Step 2 — Val Step Captures the plots Collection¶
During validation the trainer calls forward() with intermediates=True:
forward() passes mutable=["intermediates", "plots"] to state.apply_fn, which tells Flax to capture all sow calls and return them as a second output:
(logits, loss), mutated = state.apply_fn(
{"params": params},
x, y,
mutable=["intermediates", "plots"],
)
meta = {
"intermediates": mutated.get("intermediates", {}),
"plots": mutated.get("plots", {}),
}
The resulting meta["plots"] dict looks like:
{
"ForkingBlock_0": {"new_cumulative_scores": jax.Array(...)},
"ForkingBlock_3": {"new_cumulative_scores": jax.Array(...)},
...
}
Step 3 — Submit to the Plotter¶
Back in the training loop, the main process hands the captured data off to the background plotter:
if self.main_process():
plots_meta = jax.device_get(meta) # pull off device
self.plotter.submit(plots_meta, step=step)

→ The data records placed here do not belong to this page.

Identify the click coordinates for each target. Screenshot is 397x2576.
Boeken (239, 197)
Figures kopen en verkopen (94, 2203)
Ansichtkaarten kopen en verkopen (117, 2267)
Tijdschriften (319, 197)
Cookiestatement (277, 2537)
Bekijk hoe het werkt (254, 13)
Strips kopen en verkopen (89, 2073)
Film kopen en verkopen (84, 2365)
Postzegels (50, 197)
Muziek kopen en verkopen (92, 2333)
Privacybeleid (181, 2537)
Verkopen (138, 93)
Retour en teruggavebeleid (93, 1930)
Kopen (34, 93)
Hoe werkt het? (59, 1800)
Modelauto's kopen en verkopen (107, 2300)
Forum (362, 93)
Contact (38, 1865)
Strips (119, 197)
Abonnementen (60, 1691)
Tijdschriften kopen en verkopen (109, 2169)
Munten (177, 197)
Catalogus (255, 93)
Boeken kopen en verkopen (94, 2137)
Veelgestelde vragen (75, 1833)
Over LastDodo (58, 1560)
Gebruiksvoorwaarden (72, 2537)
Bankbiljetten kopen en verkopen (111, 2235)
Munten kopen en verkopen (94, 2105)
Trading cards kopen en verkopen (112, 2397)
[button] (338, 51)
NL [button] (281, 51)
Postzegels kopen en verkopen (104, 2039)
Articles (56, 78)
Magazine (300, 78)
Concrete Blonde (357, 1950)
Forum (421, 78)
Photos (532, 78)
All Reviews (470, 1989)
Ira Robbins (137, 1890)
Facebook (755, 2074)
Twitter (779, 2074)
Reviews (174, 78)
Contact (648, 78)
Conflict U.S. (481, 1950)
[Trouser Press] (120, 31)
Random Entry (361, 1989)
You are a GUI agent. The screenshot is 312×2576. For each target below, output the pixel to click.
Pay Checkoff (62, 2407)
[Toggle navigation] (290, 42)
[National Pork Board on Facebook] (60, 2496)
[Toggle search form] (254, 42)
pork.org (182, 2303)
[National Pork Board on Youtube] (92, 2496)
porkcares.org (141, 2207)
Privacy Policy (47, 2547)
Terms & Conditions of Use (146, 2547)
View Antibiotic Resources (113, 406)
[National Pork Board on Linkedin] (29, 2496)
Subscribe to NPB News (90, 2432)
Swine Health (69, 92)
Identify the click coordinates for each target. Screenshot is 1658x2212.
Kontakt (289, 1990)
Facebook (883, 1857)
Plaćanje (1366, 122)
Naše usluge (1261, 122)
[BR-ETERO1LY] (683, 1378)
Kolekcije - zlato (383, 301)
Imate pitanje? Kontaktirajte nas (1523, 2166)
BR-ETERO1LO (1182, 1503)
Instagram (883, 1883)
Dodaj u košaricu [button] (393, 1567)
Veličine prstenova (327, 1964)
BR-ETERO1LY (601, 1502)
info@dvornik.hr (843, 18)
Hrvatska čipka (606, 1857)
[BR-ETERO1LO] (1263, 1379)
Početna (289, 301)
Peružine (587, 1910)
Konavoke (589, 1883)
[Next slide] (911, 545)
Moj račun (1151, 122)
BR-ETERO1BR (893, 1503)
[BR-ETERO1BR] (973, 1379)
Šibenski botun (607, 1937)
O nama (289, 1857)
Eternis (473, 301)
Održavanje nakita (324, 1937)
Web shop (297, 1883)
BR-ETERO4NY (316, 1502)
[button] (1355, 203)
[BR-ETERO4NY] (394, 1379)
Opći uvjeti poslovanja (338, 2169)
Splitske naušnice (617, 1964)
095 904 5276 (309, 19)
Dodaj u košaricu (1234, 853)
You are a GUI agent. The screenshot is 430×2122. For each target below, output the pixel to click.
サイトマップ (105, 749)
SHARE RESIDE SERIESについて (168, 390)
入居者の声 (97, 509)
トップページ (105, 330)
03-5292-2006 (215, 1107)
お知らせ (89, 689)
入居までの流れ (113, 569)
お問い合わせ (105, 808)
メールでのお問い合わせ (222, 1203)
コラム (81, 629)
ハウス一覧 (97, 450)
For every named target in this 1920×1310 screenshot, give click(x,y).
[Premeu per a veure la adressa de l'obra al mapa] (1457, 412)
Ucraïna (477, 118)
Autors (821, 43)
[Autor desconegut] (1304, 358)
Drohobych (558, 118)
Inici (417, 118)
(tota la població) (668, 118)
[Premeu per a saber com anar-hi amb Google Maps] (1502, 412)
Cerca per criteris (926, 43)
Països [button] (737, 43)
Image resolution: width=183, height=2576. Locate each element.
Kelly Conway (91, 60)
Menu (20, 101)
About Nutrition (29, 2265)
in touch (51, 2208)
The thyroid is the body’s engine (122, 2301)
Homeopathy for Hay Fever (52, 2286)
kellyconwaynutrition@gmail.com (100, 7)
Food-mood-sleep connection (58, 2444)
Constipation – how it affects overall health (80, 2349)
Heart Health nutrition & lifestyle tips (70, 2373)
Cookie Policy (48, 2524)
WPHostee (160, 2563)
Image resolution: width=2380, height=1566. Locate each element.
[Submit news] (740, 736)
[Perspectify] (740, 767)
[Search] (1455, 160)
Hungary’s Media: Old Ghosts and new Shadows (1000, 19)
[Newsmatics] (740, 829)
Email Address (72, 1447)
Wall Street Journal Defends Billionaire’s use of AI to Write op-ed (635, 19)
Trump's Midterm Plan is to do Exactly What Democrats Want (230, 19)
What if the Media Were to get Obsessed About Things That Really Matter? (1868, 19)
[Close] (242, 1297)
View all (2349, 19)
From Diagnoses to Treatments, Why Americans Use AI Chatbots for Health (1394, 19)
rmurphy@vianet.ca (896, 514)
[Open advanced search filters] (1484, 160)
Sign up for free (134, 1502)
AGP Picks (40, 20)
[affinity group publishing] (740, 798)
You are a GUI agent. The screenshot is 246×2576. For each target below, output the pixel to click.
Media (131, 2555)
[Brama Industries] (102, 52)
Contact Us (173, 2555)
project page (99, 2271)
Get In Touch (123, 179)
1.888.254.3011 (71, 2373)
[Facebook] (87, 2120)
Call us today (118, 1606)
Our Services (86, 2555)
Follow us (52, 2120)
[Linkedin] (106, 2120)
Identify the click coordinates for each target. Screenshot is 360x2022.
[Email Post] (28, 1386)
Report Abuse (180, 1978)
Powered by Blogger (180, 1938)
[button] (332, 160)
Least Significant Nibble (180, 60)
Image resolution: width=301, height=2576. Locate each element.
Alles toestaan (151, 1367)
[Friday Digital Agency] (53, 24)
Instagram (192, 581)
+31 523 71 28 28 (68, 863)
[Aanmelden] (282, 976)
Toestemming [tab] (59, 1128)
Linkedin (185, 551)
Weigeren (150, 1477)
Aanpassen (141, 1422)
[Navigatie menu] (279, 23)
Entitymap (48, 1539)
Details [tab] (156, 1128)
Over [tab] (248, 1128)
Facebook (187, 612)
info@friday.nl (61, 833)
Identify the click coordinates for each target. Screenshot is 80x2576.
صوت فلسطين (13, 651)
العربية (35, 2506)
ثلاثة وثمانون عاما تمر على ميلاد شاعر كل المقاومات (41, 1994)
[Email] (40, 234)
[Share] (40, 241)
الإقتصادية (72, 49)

jax.device_get ensures the arrays are numpy arrays (off-device) before queuing. plotter.submit() enqueues (plot_fn, step) via a Queue(maxsize=8) — if the queue is full (background thread is falling behind), it blocks here briefly as natural backpressure, but this is rare since plotting runs quickly relative to training steps.
Step 4 — Background Thread Renders Figures¶
Plotter spawns a daemon thread at construction time:
class Plotter:
def __init__(self, model_cls, save, save_dir):
self.queue = Queue(maxsize=8)
self.thread = Thread(target=self._worker, daemon=True)
self.thread.start()
The worker initializes matplotlib with the Agg (non-interactive) backend and calls apply_theme() once. Then it loops:
def _worker(self):
matplotlib.use("Agg")
apply_theme()
while True:
plot_fn, step = self.queue.get(timeout=0.5)
figures = plot_fn() # calls model_cls.plot(...)
for name, fig in figures.items():
wandb.log({name: wandb.Image(fig)}, step=step)
if self.save:
fig.savefig(self.save_dir / f"{name}_step{step}.pdf")
plt.close(fig)
Module.plot() — The Override Point¶
Every model that wants to produce figures overrides the static plot() method on Module:
class Module(nn):
@staticmethod
def plot(intermediates: Any) -> Dict[str, Any]:
"""Override to produce per-validation figures.
Returns:
Dict mapping figure name to matplotlib Figure.
An empty dict means no plots (default).
"""
return {}
The intermediates argument is the meta dict from Step 2 above — a nested structure of numpy arrays (already pulled off-device).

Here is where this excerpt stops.